TEMPO.CO, Jakarta - Keluhan Achmad Muchlis tentang beban kerja tak pernah digubris saat ferienjob di Jerman yang berkedok magang mahasiswa. Pekerjaan mengangkut paket bir dan wine seberat 35 kilogram merupakan pengalaman baru dalam hidupnya. Dia menghadapi pekerjaan ini saat mengikuti ferienjob di Jerman sepanjang Oktober-Desember 2023.
Kisah Achmad Muchlis—bukan nama sebenarnya—bermula sejak tiba di Frankfurt, Jerman, pada Selasa pagi, 3 Oktober 2023. Mahasiswa Universitas Negeri Jakarta (UNJ) itu bahkan belum diberitahu ia ditempatkan di pekerjaan apa. "Sampai di sana belum ada omongan kerjanya di mana dan segala macam," kata dia kepada Tempo melalui sambungan telepon, Kamis malam, 28 Maret 2024.
Dua jam menunggu di Bandar Udara Internasional Frankfurt, tiba-tiba ia dimasukan di sebuah grup WhatsApp. Tak lama dari situ, Achmad dan teman-temannya dibelikan tiket kereta cepat untuk keberangkatan dari bandara ke Hamburg. Dia sempat bertanya biaya tiket itu dibayar sendiri atau dibayarkan sebagai bentuk servis.
Namun pihak RunTime—agensi penyalur kerja di Jerman—tak menggubris pertanyaan Muchlis. "Ternyata biaya kereta ini dibebankan ke saya melalui potongan di gaji kedua di Desember," tutur dia. Perjalanan menggunakan kereta itu bertujuan menuju lokasi apartemen, sekaligus wilayah tempat kerja Muchlis.
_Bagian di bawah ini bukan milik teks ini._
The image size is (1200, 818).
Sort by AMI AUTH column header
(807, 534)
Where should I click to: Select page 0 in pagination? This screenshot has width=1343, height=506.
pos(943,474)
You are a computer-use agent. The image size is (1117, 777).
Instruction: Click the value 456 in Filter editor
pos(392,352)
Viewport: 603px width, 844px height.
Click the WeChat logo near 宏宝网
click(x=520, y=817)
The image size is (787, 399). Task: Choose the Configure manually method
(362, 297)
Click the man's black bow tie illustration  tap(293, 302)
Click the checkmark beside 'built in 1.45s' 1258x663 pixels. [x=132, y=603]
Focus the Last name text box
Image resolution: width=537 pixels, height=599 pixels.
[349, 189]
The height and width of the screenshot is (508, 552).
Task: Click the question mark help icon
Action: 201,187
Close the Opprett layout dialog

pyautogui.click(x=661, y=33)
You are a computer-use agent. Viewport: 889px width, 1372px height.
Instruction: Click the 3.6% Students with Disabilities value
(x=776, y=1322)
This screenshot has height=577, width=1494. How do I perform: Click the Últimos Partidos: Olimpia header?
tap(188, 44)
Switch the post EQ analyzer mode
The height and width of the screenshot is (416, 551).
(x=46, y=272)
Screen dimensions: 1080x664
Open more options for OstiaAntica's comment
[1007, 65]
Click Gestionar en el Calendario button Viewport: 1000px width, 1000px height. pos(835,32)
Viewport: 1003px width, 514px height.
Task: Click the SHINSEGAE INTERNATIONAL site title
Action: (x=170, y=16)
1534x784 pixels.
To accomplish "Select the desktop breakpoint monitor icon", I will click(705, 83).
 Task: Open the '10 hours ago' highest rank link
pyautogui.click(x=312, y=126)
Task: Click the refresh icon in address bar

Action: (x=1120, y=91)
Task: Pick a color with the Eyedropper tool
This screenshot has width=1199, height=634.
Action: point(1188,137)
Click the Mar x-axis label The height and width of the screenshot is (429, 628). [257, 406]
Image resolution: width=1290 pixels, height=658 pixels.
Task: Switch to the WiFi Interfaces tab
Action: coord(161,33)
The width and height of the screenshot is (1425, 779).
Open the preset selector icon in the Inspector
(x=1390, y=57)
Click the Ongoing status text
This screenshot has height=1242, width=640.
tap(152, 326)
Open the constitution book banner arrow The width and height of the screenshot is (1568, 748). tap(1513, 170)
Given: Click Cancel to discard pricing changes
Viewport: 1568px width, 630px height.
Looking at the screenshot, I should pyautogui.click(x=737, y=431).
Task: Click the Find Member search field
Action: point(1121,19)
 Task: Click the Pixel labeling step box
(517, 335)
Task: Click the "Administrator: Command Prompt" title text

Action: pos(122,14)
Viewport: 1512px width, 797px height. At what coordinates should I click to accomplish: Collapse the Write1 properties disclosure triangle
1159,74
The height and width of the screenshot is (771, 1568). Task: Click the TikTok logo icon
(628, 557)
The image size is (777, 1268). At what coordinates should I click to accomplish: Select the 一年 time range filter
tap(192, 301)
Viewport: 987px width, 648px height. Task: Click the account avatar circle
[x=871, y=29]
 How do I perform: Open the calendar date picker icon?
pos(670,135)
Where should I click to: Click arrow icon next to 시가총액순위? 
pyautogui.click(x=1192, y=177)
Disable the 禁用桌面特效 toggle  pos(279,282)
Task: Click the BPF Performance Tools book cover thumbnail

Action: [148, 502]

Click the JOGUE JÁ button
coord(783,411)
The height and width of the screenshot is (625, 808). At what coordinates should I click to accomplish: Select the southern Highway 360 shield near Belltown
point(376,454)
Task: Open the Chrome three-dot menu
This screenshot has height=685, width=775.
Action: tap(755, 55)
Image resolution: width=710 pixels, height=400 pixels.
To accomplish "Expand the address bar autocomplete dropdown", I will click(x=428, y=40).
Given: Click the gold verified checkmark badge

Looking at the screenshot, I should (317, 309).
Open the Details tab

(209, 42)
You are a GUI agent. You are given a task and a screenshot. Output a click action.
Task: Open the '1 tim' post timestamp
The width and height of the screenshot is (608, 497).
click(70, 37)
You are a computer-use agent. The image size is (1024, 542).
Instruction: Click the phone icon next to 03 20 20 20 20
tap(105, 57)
Tiba di sebuah stasiun terkahir, dia dan seorang peserta ferienjob dijemput satu pria bernama Nico. Laki-laki ini merupakan pegawai di RunTime. Nico membawa kedua orang ini ke sebuah apartemen. Tiba di tempat inap ini, Muchlis dan rekannya diminta menunggu. "Kami menunggu selama dua jam di ruangan yang berantakan," ujar mahasiswa 21 tahun itu.
Belum ada penjelasan kontrak dan RunTime hari itu. Penandatanganan kontrak baru berlangsung keesokan harinya. Alasan RunTime, pembicaraan kontrak akan dilakukan sambil menunggu mahasiswa ferienjob lainnya yang baru tiba di 4 Oktober 2023. Malamnya, kegiatan Muchlis dilanjutkan dengan pembahasan kontrak dan penunjukan tempat kerja.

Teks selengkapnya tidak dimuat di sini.